![]() |
[QUOTE=preda;541444]Could you run with -use ROUNDOFF paired in turn with ORIG_SLOWTRIG/NEW_SLOWTRIG and look at the average roundoff error to evaluate their respective accuracy. If ORIG_SLOWTRIG is similarly accurate to NEW_SLOWTRIG we may consider making it the default on Nvidia.
Could other Nvidia users speak up if those proposed Nvidia defaults have adverse performance effects for them (due to different hardware).[/QUOTE] I tested the first 100K iterations of 95,000,011: ORIG_SLOWTRIG: Roundoff: N=10374, max 0.312500, avg 0.212775 NEW_SLOWTRIG: Roundoff: N=10374, max 0.312500, avg 0.214292 I can try and test on my own 2080, if I can compile gpuowl in Windows, or find a new compiled version. |
RTX 2080 is so bad at double precision and the timings are very inconsistent.

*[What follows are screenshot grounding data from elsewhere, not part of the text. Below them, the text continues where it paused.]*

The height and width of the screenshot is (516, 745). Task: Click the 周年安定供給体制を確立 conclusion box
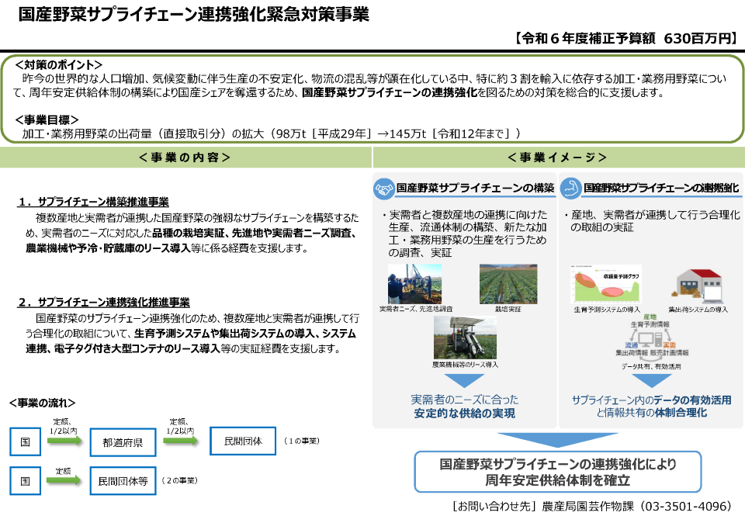pos(557,472)
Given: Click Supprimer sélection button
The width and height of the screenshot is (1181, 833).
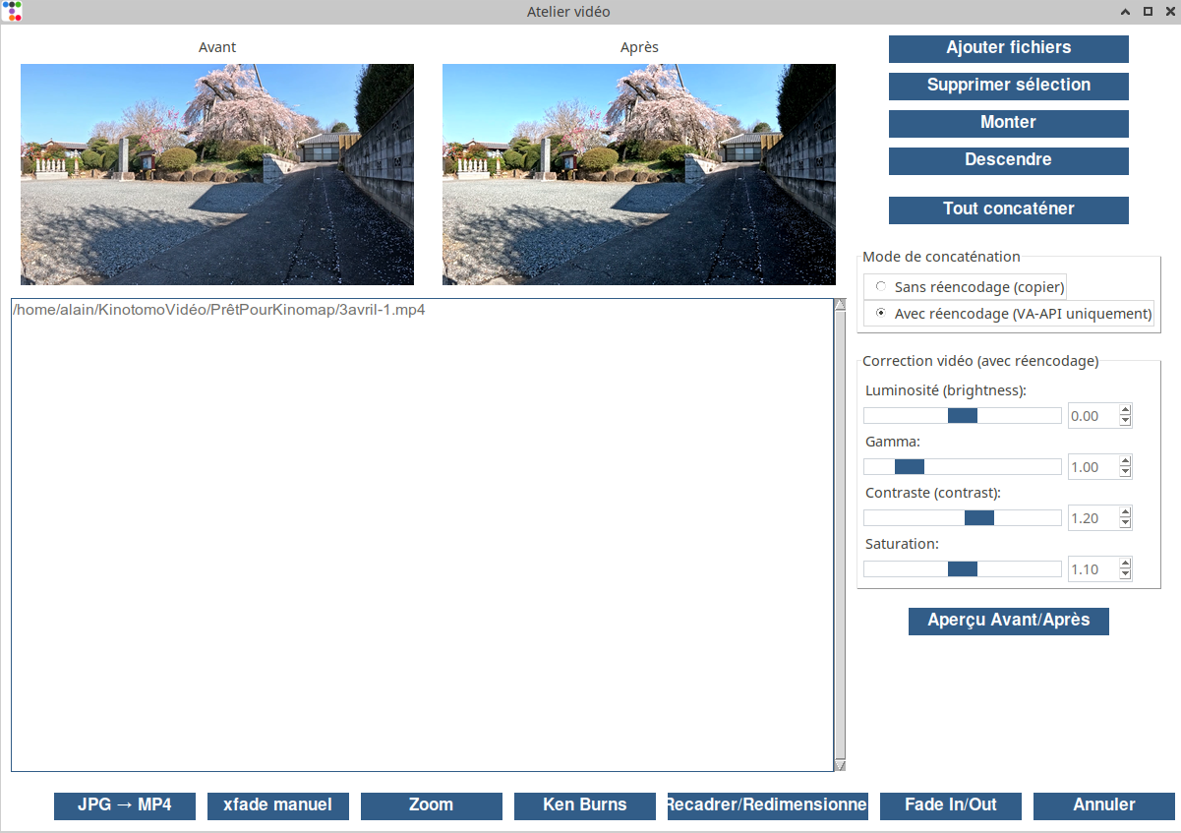Looking at the screenshot, I should click(1008, 86).
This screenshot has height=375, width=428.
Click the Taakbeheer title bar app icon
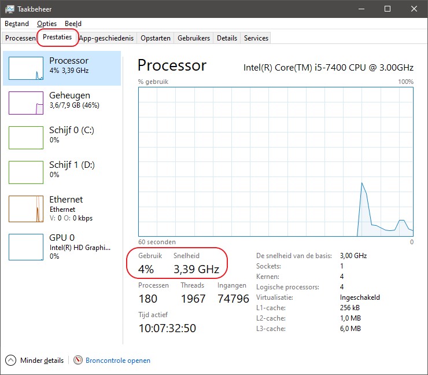point(9,9)
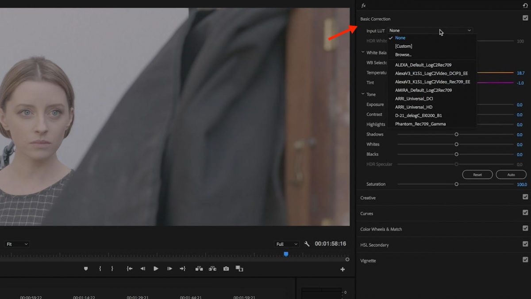This screenshot has width=531, height=299.
Task: Click the blue playhead on the timeline
Action: 286,254
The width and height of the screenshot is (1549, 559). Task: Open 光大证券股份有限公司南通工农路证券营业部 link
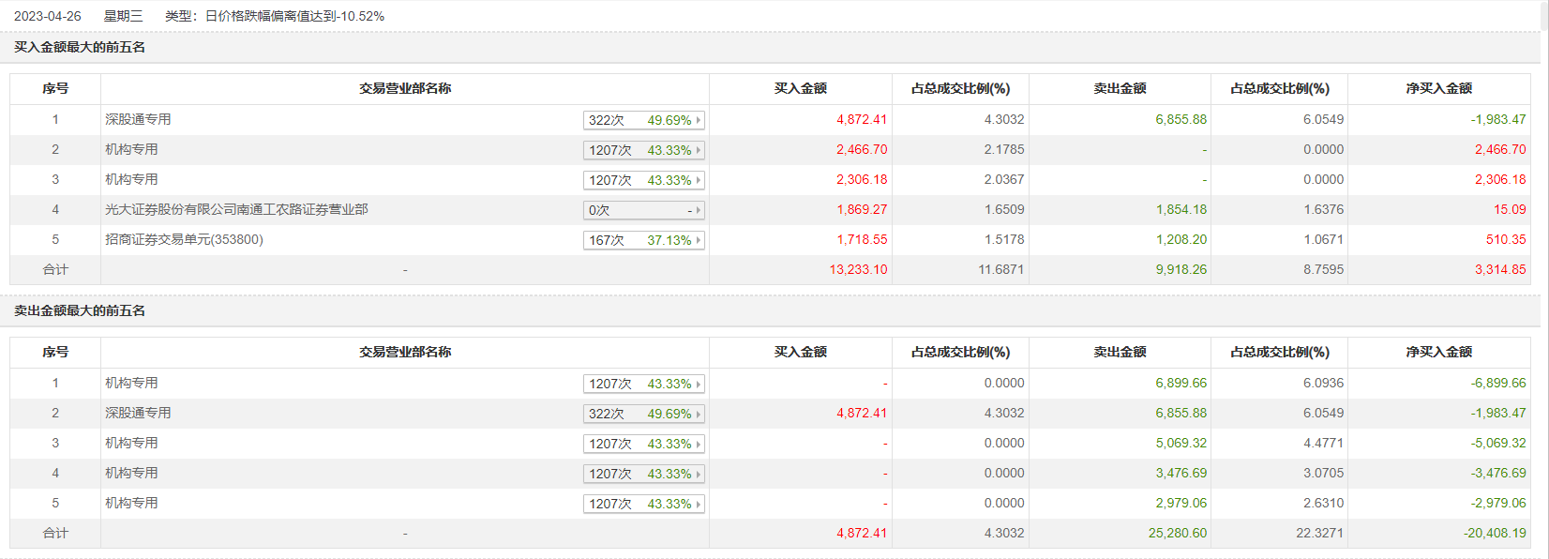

But NEW_SLOWTRIG is better at 3520µs/ite vs 3680µs/ite for ORIG_SLOWTRIG. T2_SHUFFLE is slightly better at 3520µs vs 3553µs for NO_T2_SHUFFLE Otherwise CARRY64 and CARRY32 is about the same. I'm not going to test all those 6 variables on this, since it is very slow and the inconsistencies in the timings is larger than the differences. Btw UNROLL_NONE,UNROLL_WIDTH and UNROLL_HEIGHT does not work at all on either the Tesla P100 or the RTX 2080. |
Should be fixed in the most recent commit, please re-try.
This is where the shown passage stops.